2. Tal receio tem que apresentar-se com foros de seriedade, apontando para um perigo efectivo e palpável e não ser apenas uma mera possibilidade.
3. A forma de aquilatar de tal perigosidade são os seus indícios patentes e as regras de senso comum, baseadas no conhecimento da vida e das expectativas procedimentais, tendo em linha de conta as peculiaridades de cada caso concreto.
Decisão Texto Integral: Acordam na secção cível do tribunal da relação de Coimbra.

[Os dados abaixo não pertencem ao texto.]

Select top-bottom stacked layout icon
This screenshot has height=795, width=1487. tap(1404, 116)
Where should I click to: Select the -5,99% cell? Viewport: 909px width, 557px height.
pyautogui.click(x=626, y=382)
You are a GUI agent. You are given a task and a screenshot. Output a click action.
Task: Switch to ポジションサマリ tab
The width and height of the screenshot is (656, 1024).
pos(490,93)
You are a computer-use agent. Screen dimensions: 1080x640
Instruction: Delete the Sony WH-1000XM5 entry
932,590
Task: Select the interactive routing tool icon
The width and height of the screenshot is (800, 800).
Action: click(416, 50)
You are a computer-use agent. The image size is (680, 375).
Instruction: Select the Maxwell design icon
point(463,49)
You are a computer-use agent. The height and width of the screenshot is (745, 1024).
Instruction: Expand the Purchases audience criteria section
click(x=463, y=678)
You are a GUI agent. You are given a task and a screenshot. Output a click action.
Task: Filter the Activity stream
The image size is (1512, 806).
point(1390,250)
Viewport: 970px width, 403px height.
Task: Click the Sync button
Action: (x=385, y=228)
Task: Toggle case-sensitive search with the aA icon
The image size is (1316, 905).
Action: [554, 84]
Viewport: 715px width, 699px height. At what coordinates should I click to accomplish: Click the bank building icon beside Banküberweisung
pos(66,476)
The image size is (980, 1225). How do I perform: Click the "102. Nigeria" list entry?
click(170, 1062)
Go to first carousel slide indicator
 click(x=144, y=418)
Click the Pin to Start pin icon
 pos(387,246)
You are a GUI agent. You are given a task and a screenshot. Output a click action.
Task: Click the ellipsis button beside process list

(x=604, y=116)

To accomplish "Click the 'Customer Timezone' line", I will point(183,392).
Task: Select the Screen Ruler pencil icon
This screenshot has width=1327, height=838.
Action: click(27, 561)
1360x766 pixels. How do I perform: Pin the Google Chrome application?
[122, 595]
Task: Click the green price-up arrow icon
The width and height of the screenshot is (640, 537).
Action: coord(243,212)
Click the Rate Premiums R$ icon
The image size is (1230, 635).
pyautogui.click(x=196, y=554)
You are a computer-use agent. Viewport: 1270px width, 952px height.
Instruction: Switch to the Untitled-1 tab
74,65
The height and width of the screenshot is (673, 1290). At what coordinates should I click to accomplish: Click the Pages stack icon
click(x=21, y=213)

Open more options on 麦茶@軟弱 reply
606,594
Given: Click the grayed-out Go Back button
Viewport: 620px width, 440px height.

A... veio intentar B.. id. a fls. 2 e como preliminar de acção a propor, incidente de produção antecipada de prova nos termos do artigo 520.º ss do Código de Processo Civil, tendo pedido que se efectue produção antecipada de prova, através de inspecção judicial ao local para verificação dos factos seguidamente descri tos, e tudo isto para que a acção a propor possa ser antes de mais, correctamente instruída e para que possa ser útil e decidida com justiça, produzindo o seu efeito útil normal, com vista a que o requerente possa produzir a prova que necessita e a que tem jus para exercer os seus legítimos direitos.
A constatar, e a fotografar:
- Aspecto exterior da casa, tirando-se fotografias das paredes exteriores, das portas e janelas exteriores, e do respectivo interior, tirando-se também fotografias aos compartimentos interiores, às escadas interiores;
- Ser efectuada a mediação da área total da casa, de cada um dos pisos, e de cada um dos compartimentos;
- Descrição sumária de móveis e louças das casas de banho e dos móveis embutidos ou fixados em paredes, como é o caso de um guarda-fatos embutido na parede de um dos quartos, no primeiro andar; e de louças das casas de banho e dos móveis de cozinha;
- Deve ser feita também, na medida do possível, a descrição dos materiais empregues na construção, no revestimento das paredes, no revestimento do chão em cada compartimento, e nos acabamentos (por exemplo, se é madeira ou mosaico, se as paredes são lisas ou revestidas de azulejo, etc.);
- Deve ser descrito o material de que são feitas as portas interiores, as escadas interiores, as janelas, a grade da varanda do primeiro andar (que são em alumínio), as escadas interiores, a porta exterior, estes os factos a constatar.
- Dado que o requerente pretende, através da acção que vai propor, que a requerida lhe pague a casa pelo valor que ela tem actualmente, visto que foi ele quem a construiu, embora no terreno da mãe da requerida, ou então ser reconhecido proprietário dessa casa, tem todo o interesse na avaliação do imóvel, visto que não possui facturas de todas as obras que fez, nem de todos os material nem da mão de obra. E ele, e os seus filhos e familiares fizeram muito serviço na construção da casa, trabalharam muito para terem aquela casa, e não possuem documento desses valores, pelo que e imprescindível a avaliação da casa, e para que tal avaliação seja feita de imediato, antes que aquela que figura como sua proprietária lhe introduza alterações.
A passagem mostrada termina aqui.